[Data entries]

■ ■ ■

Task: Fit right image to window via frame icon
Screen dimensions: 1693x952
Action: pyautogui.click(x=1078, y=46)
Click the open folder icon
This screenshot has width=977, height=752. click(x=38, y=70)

■ ■ ■

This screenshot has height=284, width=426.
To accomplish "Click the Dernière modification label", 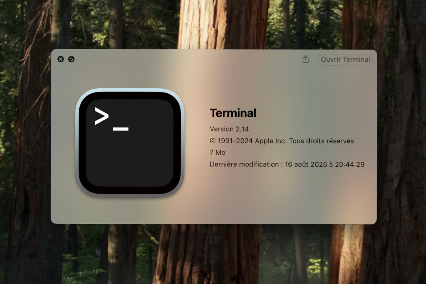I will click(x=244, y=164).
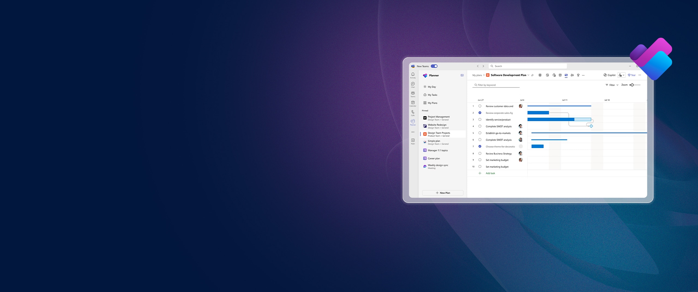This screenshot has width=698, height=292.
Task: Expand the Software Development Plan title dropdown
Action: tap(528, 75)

■ ■ ■

# WHAT YOU ARE ASKED TO DO:
Write out the lines from the one containing "Task: Fit right" to the one containing "This screenshot has width=977, height=752.", both included, without changing anything.

# RESULT FOR THIS TASK:
Task: Fit right image to window via frame icon
Screen dimensions: 1693x952
Action: pyautogui.click(x=1078, y=46)
Click the open folder icon
This screenshot has width=977, height=752. click(x=38, y=70)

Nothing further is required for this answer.